Start of Supplied passage
Parallel mergesort

As another example of parallelizing algorithms in Fork-join framework, let’s make parallel versions of the Mergesort algorithm. We’ll build two version with varying amount of parallelism.

But first, let’s recap the idea of sequential mergesort. As explained earlier, mergesort splits the array to be sorted into smaller sub-arrays until the sub-arrays become of size 1 and thus sorted. The smaller already sorted sub-arrays are then merged together so that the merged sub-array is also sorted. The high-level idea was illustrated in the following figure.

An implementation of the “merge” operation in Scala is:

def merge(a: Array[Int], aux: Array[Int],
          start: Int, mid: Int, end: Int): Unit =
  var (i, j, dest) = (start, mid, start)
  // Merge to aux, smallest first
  while i < mid && j <= end do
    if a(i) <= a(j) then
      aux(dest) = a(i); i += 1
    else
      aux(dest) = a(j); j += 1
    dest += 1
  // Copy rest to aux
  while i < mid do
    aux(dest) = a(i); i += 1; dest += 1
  while j <= end do
    aux(dest) = a(j); j += 1; dest += 1
  // Copy from aux back to a
  dest = start
  while dest <= end do
    a(dest) = aux(dest); dest += 1

The running time of the merge operation is \(\Theta(k)\), where \(k\) is the size of the two consecutive sub-arrays. When small sub-arrays are sorted with insertion sort (this is a practical optimization to avoid recursion into too small sub-arrays where the recursion takes more time than the merging), the main method of mergesort can be written in Scala as

def mergesort(a: Array[Int], threshold: Int = 64): Unit =
  if a.length <= 1 then return

  // Auxiliary memory for doing merges
  val aux = new Array[Int](a.length)
End of Supplied passage
Task instructions :: Continue the parallel mergesort passage above, starting immediately after its final line of code.
Start of Extracted data
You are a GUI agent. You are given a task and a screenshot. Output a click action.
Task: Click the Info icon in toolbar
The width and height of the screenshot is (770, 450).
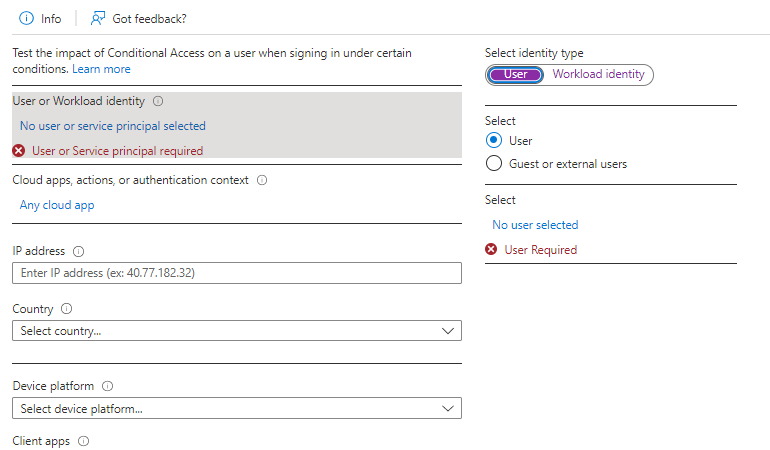tap(26, 18)
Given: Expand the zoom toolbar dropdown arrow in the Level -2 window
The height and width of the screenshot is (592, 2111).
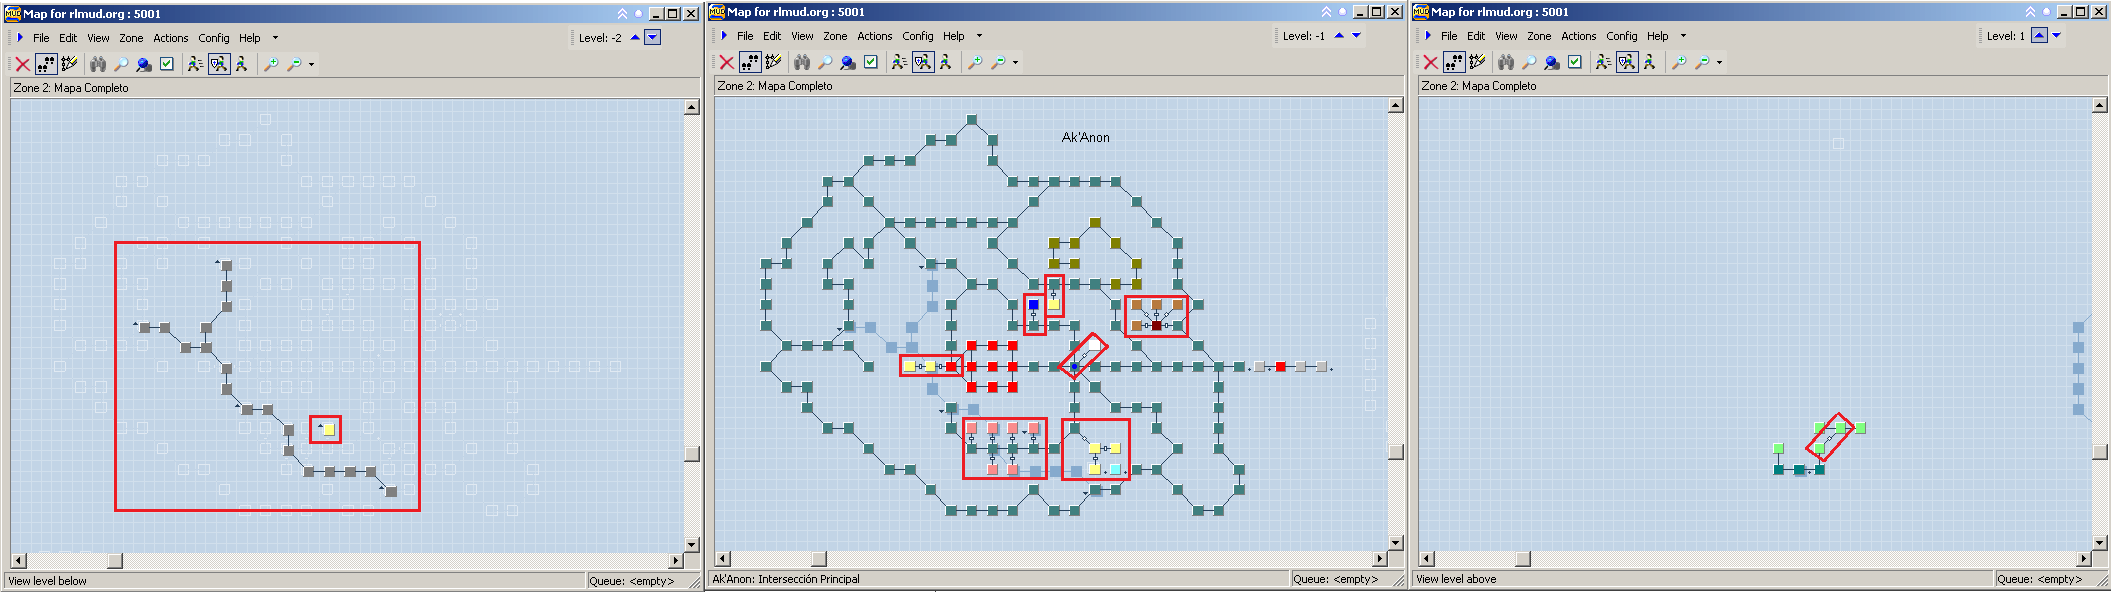Looking at the screenshot, I should [312, 64].
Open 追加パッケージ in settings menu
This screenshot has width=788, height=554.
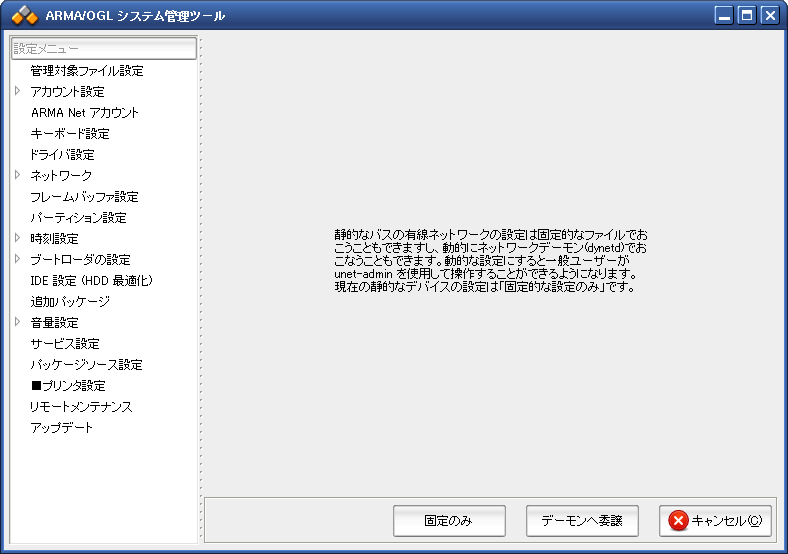(x=69, y=302)
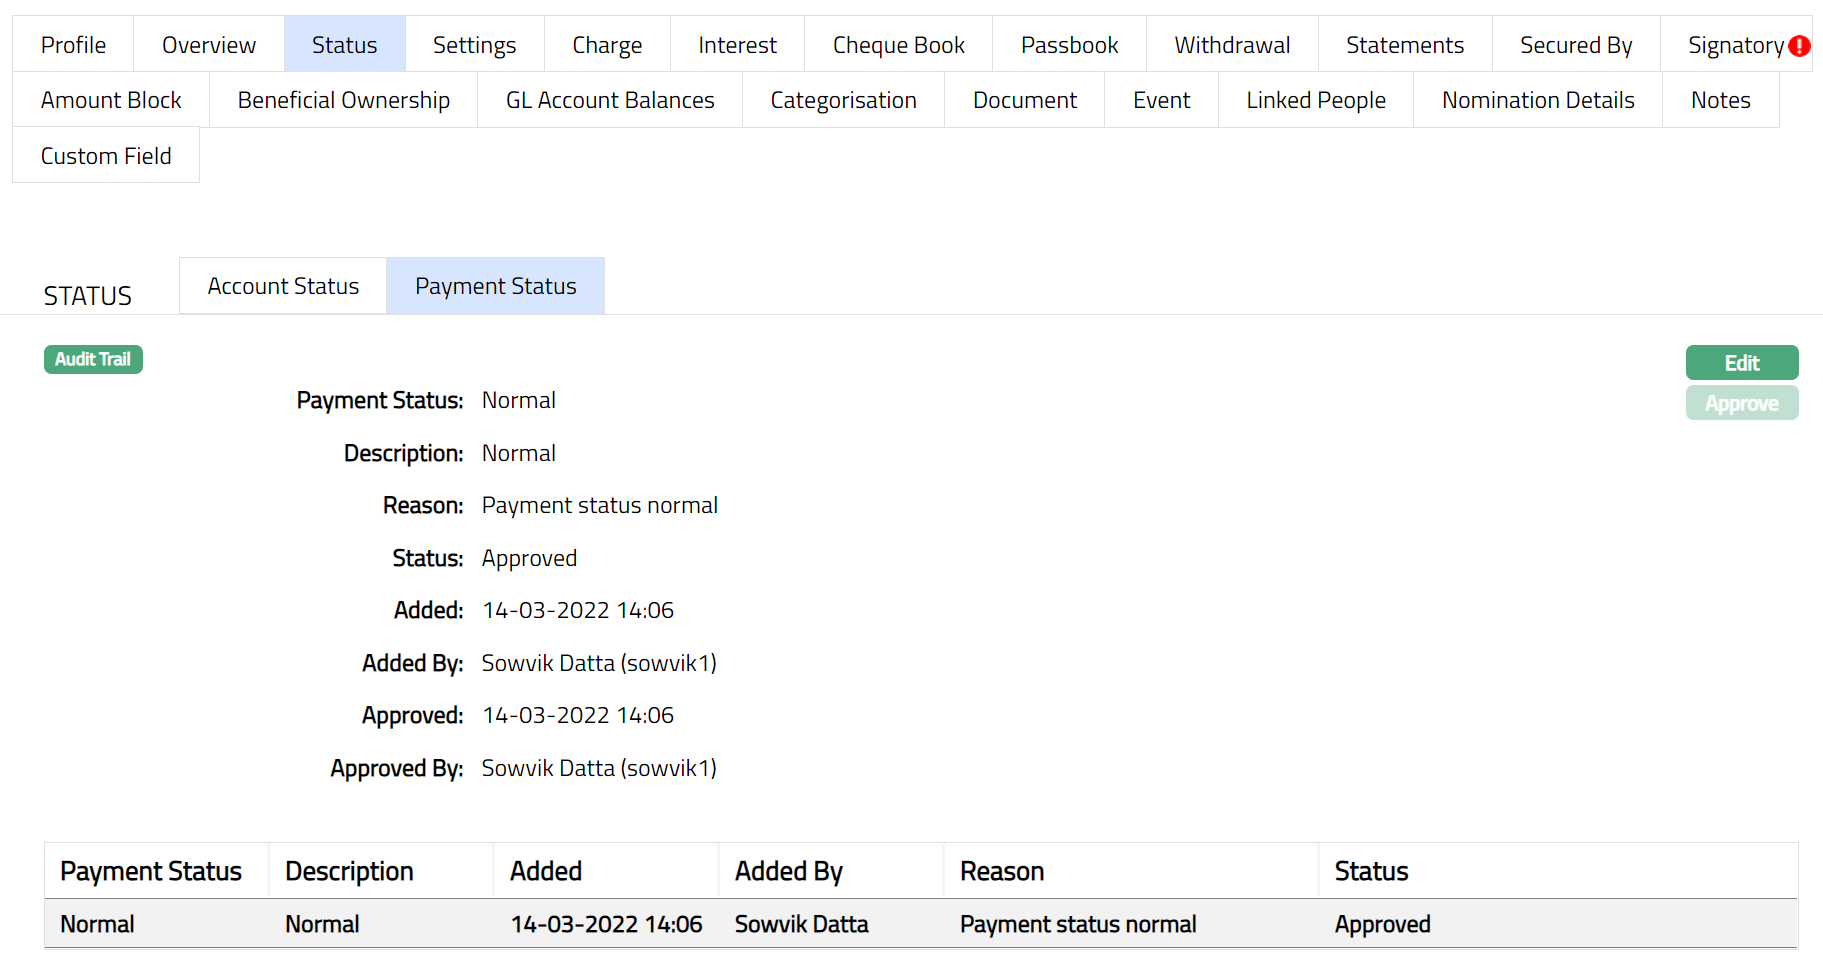
Task: Switch to the Charge tab
Action: [x=606, y=45]
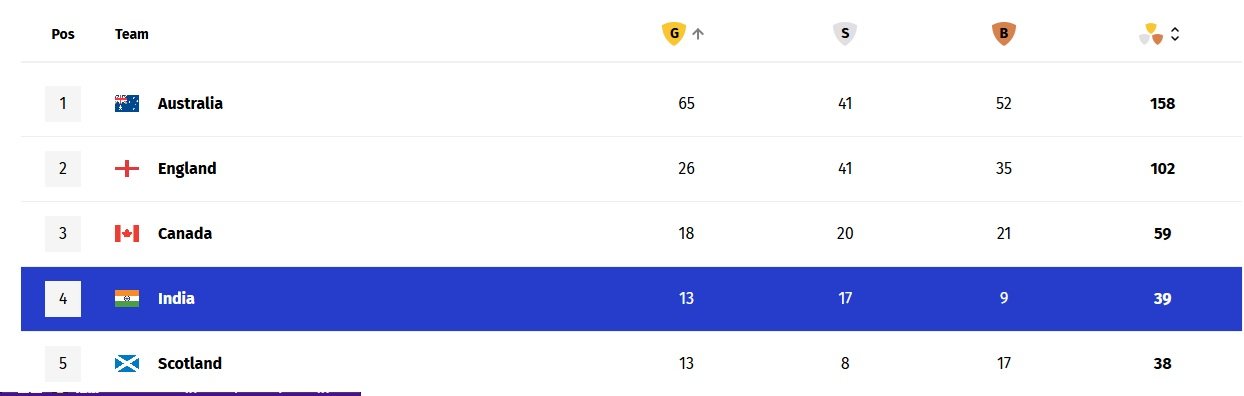Toggle gold column sort arrow
Screen dimensions: 1244x396
click(x=698, y=34)
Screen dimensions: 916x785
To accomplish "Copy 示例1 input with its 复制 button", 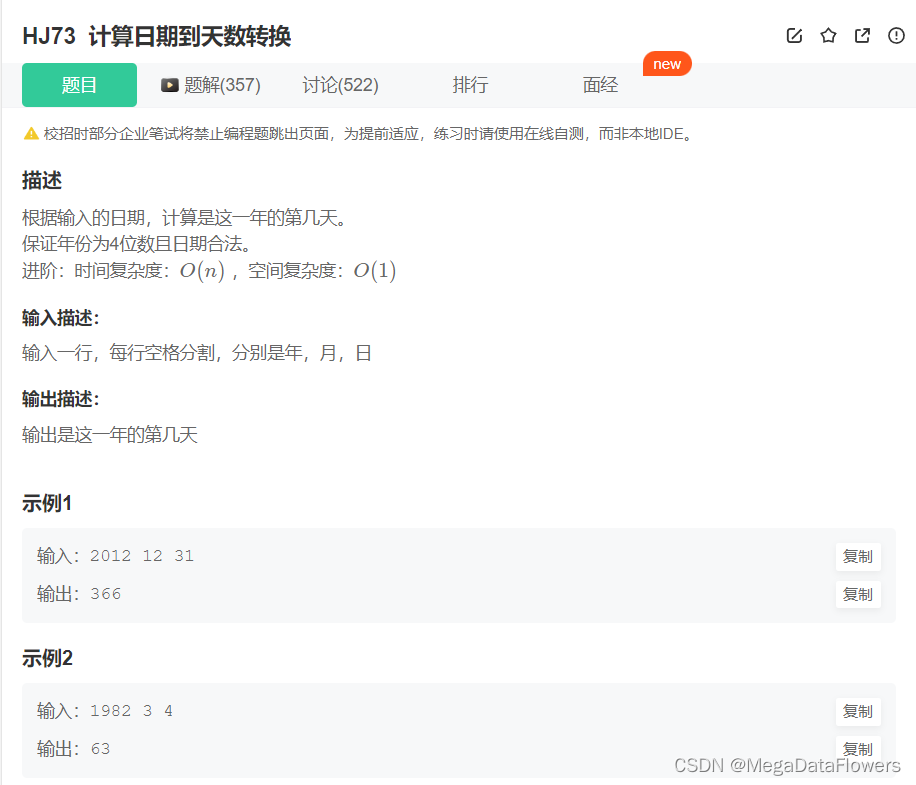I will (857, 557).
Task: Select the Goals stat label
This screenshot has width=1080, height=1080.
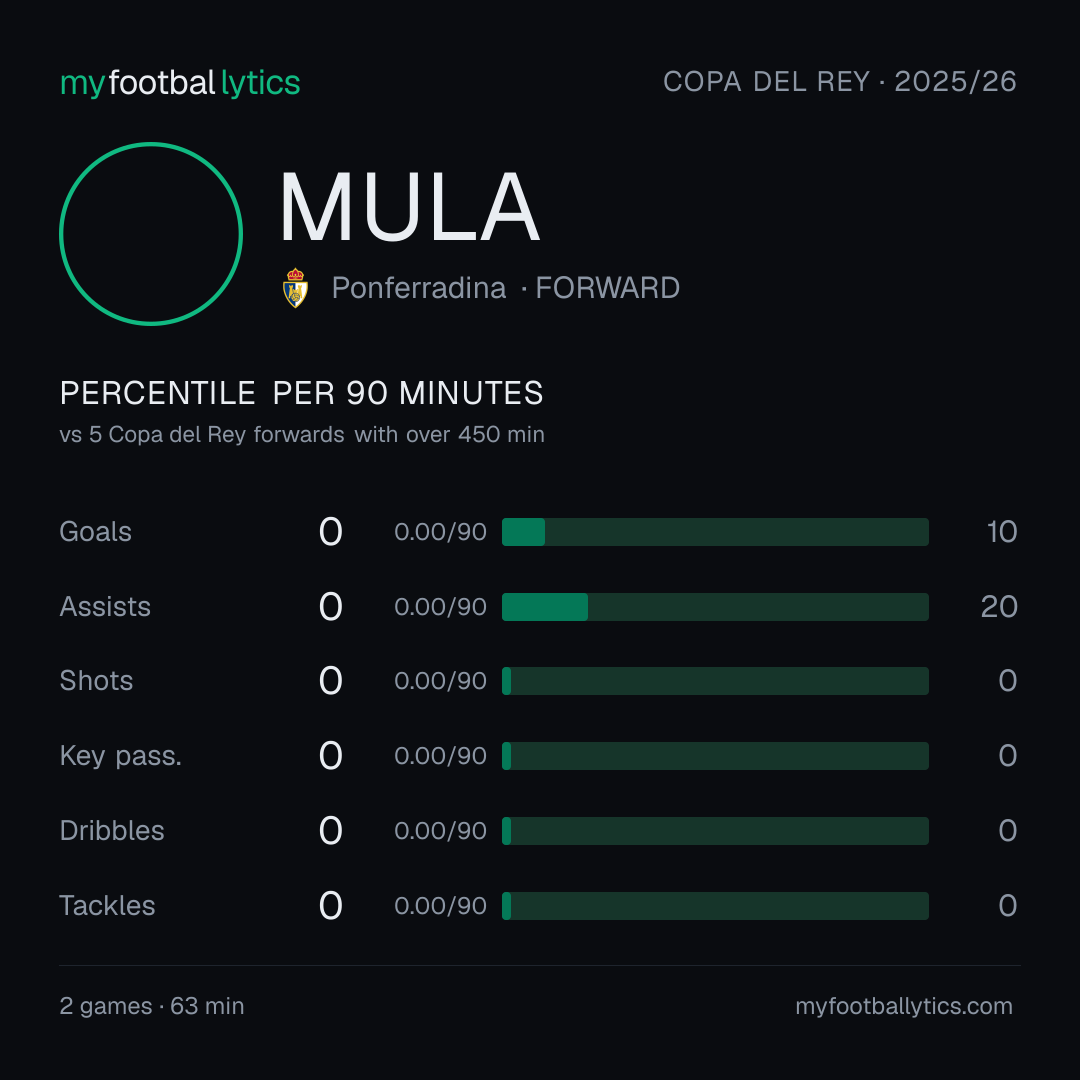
End of Extracted data
Result ::
  // The recursive main routine
  def _mergesort(start: Int, end: Int): Unit =
    if end - start <= threshold then
      insertionsort(a, start, end)
    else
      val leftEnd = start + (end - start) / 2
      _mergesort(start, leftEnd)
      _mergesort(leftEnd + 1, end)
      merge(a, aux, start, leftEnd + 1, end)

  _mergesort(0, a.length - 1)

The first version

In the first parallel version, we simply perform the (recursive) sorting of the left and right halves of a sub-array in parallel. In pseudo-code:

Merge-sort-par1(\(A\), \(l\), \(r\)):
  if \(l < r\):
    \(m = l + \Floor{(r-l)/2}\) // The midpoint
    spawn Merge-sort-par1(\(A\), \(l\), \(m\))
    Merge-sort-par1(\(A\), \(m+1\), \(r\))
    sync
    Merge(\(A\), \(l\), \(m\), \(r\)) // Merge the sorted subarrays \(A[l,m]\) and \(A[m+1,r]\)

Notice that this is a simplified version, not including special handling of small sub-arrays etc. The following figure illustrates the methods calls, spawns, syncs and merge operations done in a small example array of size 8. The meanings for the nodes are:

blue \(\sim\) method entry
red \(\sim\) “spawn”
orange \(\sim\) method call
green \(\sim\) “sync”
black \(\sim\) return

Below is the same figure but the method calls executed in the same thread are drawn on top of the calling method. Here we assume an unlimited amount of available threads.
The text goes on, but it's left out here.